**TASK DIRECTIONS**
The full listing below should be copied verbatim.

**DATA FOR REVIEW**
----------------------------------------
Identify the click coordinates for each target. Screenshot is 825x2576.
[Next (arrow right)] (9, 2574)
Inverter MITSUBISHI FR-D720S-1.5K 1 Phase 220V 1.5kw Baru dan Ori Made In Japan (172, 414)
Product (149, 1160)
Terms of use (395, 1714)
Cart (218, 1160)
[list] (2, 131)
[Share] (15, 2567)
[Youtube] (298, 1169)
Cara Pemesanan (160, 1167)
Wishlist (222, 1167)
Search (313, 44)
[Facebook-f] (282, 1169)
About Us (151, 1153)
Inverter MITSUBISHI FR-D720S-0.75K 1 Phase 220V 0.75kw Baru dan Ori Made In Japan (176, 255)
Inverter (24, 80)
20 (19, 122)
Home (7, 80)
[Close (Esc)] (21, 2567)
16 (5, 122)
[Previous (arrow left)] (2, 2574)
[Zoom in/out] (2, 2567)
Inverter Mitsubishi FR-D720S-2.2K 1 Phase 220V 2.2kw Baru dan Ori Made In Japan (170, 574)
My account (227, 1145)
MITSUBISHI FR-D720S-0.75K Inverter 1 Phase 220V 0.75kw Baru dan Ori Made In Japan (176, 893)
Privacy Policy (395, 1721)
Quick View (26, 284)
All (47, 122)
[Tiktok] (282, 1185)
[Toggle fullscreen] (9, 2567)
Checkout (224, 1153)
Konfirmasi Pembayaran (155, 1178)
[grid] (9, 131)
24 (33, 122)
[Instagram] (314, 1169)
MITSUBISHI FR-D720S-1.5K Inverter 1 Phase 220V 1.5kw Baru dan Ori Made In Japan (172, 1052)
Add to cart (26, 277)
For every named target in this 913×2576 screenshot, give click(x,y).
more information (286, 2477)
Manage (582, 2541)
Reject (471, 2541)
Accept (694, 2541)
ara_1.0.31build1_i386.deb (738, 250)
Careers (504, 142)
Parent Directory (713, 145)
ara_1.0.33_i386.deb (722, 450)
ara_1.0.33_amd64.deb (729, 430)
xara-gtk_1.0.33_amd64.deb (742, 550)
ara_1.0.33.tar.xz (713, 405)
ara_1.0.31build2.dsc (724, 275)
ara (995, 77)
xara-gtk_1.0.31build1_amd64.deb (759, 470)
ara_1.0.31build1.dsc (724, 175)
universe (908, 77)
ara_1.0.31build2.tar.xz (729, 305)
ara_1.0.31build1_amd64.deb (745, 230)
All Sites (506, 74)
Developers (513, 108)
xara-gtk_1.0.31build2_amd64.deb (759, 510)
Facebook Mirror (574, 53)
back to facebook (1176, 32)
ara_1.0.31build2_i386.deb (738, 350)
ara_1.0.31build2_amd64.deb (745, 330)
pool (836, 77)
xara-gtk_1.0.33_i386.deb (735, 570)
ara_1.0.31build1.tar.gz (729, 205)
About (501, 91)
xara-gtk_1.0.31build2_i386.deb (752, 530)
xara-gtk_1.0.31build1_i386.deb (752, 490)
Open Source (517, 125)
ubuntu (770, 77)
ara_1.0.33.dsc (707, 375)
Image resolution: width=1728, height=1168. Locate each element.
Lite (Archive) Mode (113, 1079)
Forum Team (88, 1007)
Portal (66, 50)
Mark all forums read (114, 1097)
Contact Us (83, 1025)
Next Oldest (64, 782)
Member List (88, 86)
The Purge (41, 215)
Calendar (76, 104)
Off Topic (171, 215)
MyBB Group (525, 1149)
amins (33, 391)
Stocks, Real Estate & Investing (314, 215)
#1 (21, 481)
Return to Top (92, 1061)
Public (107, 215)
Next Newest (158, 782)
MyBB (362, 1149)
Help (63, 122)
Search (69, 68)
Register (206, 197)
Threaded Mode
----------------------------------------
**OUTPUT FOR THIS EXERCISE**
Identify the click coordinates for each target. Screenshot is 825x2576.
[Next (arrow right)] (9, 2574)
Inverter MITSUBISHI FR-D720S-1.5K 1 Phase 220V 1.5kw Baru dan Ori Made In Japan (172, 414)
Product (149, 1160)
Terms of use (395, 1714)
Cart (218, 1160)
[list] (2, 131)
[Share] (15, 2567)
[Youtube] (298, 1169)
Cara Pemesanan (160, 1167)
Wishlist (222, 1167)
Search (313, 44)
[Facebook-f] (282, 1169)
About Us (151, 1153)
Inverter MITSUBISHI FR-D720S-0.75K 1 Phase 220V 0.75kw Baru dan Ori Made In Japan (176, 255)
Inverter (24, 80)
20 (19, 122)
Home (7, 80)
[Close (Esc)] (21, 2567)
16 (5, 122)
[Previous (arrow left)] (2, 2574)
[Zoom in/out] (2, 2567)
Inverter Mitsubishi FR-D720S-2.2K 1 Phase 220V 2.2kw Baru dan Ori Made In Japan (170, 574)
My account (227, 1145)
MITSUBISHI FR-D720S-0.75K Inverter 1 Phase 220V 0.75kw Baru dan Ori Made In Japan (176, 893)
Privacy Policy (395, 1721)
Quick View (26, 284)
All (47, 122)
[Tiktok] (282, 1185)
[Toggle fullscreen] (9, 2567)
Checkout (224, 1153)
Konfirmasi Pembayaran (155, 1178)
[grid] (9, 131)
24 (33, 122)
[Instagram] (314, 1169)
MITSUBISHI FR-D720S-1.5K Inverter 1 Phase 220V 1.5kw Baru dan Ori Made In Japan (172, 1052)
Add to cart (26, 277)
For every named target in this 913×2576 screenshot, give click(x,y).
more information (286, 2477)
Manage (582, 2541)
Reject (471, 2541)
Accept (694, 2541)
ara_1.0.31build1_i386.deb (738, 250)
Careers (504, 142)
Parent Directory (713, 145)
ara_1.0.33_i386.deb (722, 450)
ara_1.0.33_amd64.deb (729, 430)
xara-gtk_1.0.33_amd64.deb (742, 550)
ara_1.0.33.tar.xz (713, 405)
ara_1.0.31build2.dsc (724, 275)
ara (995, 77)
xara-gtk_1.0.31build1_amd64.deb (759, 470)
ara_1.0.31build1.dsc (724, 175)
universe (908, 77)
ara_1.0.31build2.tar.xz (729, 305)
ara_1.0.31build1_amd64.deb (745, 230)
All Sites (506, 74)
Developers (513, 108)
xara-gtk_1.0.31build2_amd64.deb (759, 510)
Facebook Mirror (574, 53)
back to facebook (1176, 32)
ara_1.0.31build2_i386.deb (738, 350)
ara_1.0.31build2_amd64.deb (745, 330)
pool (836, 77)
xara-gtk_1.0.33_i386.deb (735, 570)
ara_1.0.31build1.tar.gz (729, 205)
About (501, 91)
xara-gtk_1.0.31build2_i386.deb (752, 530)
xara-gtk_1.0.31build1_i386.deb (752, 490)
Open Source (517, 125)
ubuntu (770, 77)
ara_1.0.33.dsc (707, 375)
Image resolution: width=1728, height=1168. Locate each element.
Lite (Archive) Mode (113, 1079)
Forum Team (88, 1007)
Portal (66, 50)
Mark all forums read (114, 1097)
Contact Us (83, 1025)
Next Oldest (64, 782)
Member List (88, 86)
The Purge (41, 215)
Calendar (76, 104)
Off Topic (171, 215)
MyBB Group (525, 1149)
amins (33, 391)
Stocks, Real Estate & Investing (314, 215)
#1 (21, 481)
Return to Top (92, 1061)
Public (107, 215)
Next Newest (158, 782)
MyBB (362, 1149)
Help (63, 122)
Search (69, 68)
Register (206, 197)
Threaded Mode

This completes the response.